Monday was a down day, saw the NP who increased my meds again, now I'm at a level where it increases the risk of seizures so if I find myself losing blocks of time to call her right away. Not sure I'm going to go ahead with that increase because the thought of losing blocks of time was not comforting. Especially since it's not like I have anyone who can drive for me so if it happens while driving I'm in trouble.

Tuesday was a bad day, just could not cope with DS at all, really anything at all, and ended up giving in to his tantrums and letting him stay home from school, which forced me to stay home from work. So I spent the day trying to sleep and just in a deep funk, DS stuck to me like a barnacle on a whale. My sister came over after she got done with work and took DS and told me to take a shower and get something healthy to eat. While she was there I asked her about the in-patient counseling and she agreed it would be a good idea, and to talk to my therapist when I saw her the next day. After sobbing through my shower and pleading with God for help because I'm not strong enough to do this on my own I felt better, not sure if it's because I could finally relax, someone was there to tell me what to do, or because I shut down emotionally.

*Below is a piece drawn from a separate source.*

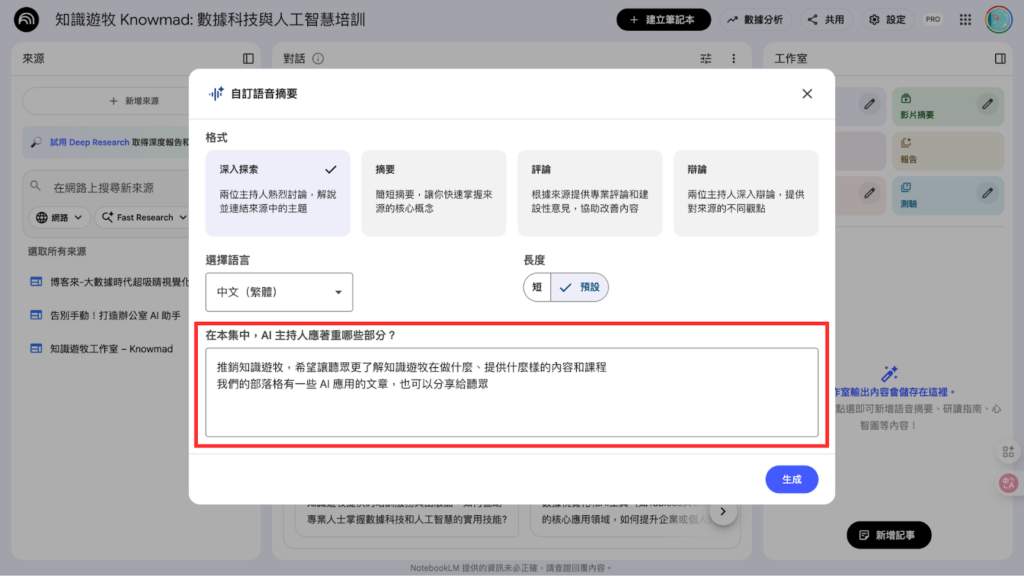The image size is (1024, 576).
Task: Close the 自訂語音摘要 dialog
Action: [x=807, y=94]
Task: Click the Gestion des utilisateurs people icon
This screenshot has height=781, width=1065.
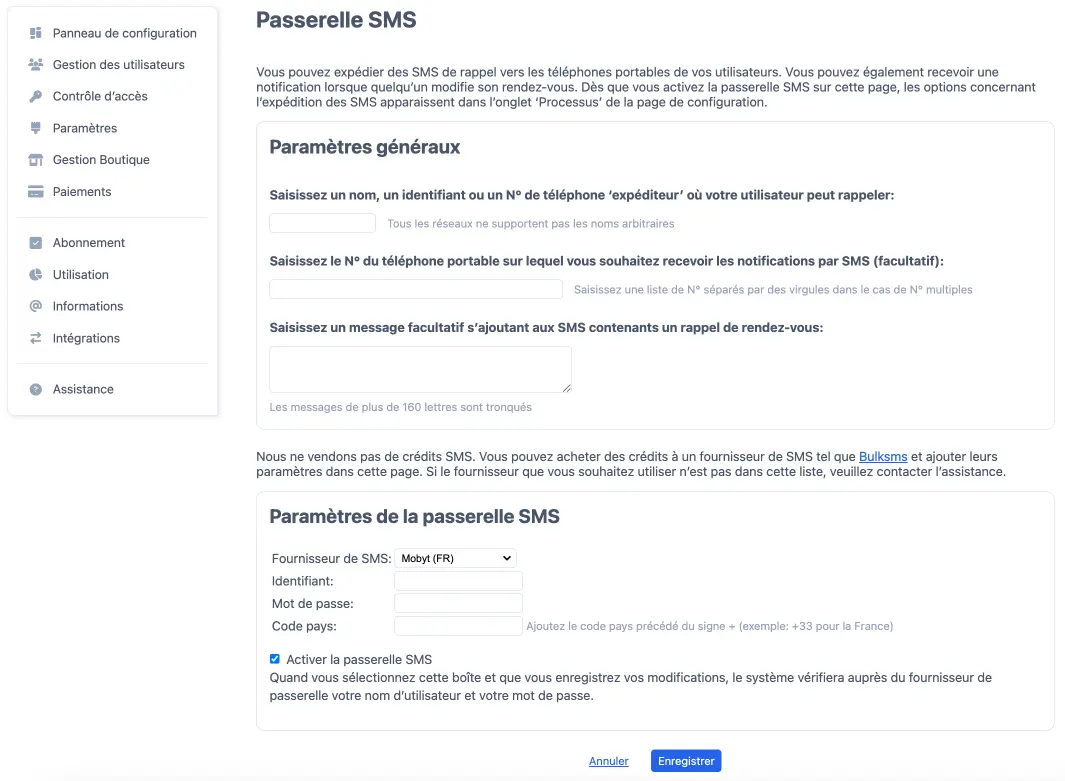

Wednesday I still felt better, like I was going to be ok and could handle things. Thinking now that it's because I just shut down my emotions. Felt quite unemotional all day, then my friend from high school texted me to say she was pregnant. That got me upset because I want it to be me. Saw my therapist after work, my sister came too. Therapist agrees that more agressive counseling would be beneficial and advised me on how to go about getting it. Talked about H and Whore and his car accident and of course I started crying again. It seems I am emotionally shut down but can still experience pain. Weird. Hung out with my sister last night, she made sure I completed the court petitions to file for amended visitation and the money H owes me. She's going to call me tomorrow to make sure that I go to the courthouse and file them.

Called the in-treatment hospital this morning, they offer options for intensive outpatient therapy which is where you go for either all day or part of the day sessions then go home at night and then return the next morning to resume your sessions. Left a message there that I wanted to interview because I was interested in their program, hoping they call me back soon.

As I wrote before, right now I feel ok, like I'm going to be fine. But how long with this feeling last? A day, a week? Until I have to see H with his whore when I pick up DS in a few hours? I can't keep living on this cycle where I'm ok, I'm ok, I'm not so good, I'm completely broken and then back to I'm ok repeated constantly.